**MATERIAL FOR THIS TASK**

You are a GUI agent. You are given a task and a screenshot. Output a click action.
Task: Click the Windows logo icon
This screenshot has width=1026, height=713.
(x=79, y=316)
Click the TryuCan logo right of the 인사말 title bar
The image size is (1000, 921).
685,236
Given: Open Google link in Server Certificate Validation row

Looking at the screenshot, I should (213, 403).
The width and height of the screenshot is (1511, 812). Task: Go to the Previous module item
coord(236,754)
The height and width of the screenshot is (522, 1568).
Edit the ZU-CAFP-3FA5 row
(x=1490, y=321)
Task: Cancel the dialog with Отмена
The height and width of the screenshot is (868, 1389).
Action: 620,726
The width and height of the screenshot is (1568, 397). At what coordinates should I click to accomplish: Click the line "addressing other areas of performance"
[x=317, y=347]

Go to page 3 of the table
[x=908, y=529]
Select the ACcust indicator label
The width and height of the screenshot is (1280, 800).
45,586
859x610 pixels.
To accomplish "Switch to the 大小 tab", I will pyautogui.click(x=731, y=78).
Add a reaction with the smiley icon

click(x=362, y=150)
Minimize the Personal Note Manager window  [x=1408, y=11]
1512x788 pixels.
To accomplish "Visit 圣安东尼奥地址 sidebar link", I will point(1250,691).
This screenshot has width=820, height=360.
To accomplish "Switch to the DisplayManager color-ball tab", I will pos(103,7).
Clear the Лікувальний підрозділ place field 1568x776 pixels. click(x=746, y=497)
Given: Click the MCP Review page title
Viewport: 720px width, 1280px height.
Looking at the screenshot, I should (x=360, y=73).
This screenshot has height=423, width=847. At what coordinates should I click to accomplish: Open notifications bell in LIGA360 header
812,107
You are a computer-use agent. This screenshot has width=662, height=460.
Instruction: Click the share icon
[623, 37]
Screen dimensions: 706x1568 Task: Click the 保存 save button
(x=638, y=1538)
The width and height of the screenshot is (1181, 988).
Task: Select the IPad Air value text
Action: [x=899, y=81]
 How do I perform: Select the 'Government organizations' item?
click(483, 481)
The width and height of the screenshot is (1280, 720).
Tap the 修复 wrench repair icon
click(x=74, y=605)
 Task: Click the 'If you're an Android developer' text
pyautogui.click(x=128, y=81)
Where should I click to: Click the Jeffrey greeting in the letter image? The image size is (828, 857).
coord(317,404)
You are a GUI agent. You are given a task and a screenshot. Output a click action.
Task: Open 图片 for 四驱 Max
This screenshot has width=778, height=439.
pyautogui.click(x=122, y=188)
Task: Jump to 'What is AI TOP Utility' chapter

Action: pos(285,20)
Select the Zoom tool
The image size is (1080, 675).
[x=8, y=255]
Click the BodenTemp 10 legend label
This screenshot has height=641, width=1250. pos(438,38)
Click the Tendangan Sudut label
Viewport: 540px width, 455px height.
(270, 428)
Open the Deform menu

**REQUIRED ACTION**
Scan the records above. Return every line with "pixels" in it.

**SOLUTION FOR THIS TASK**
859x610 pixels.
1512x788 pixels.
Clear the Лікувальний підрозділ place field 1568x776 pixels. click(x=746, y=497)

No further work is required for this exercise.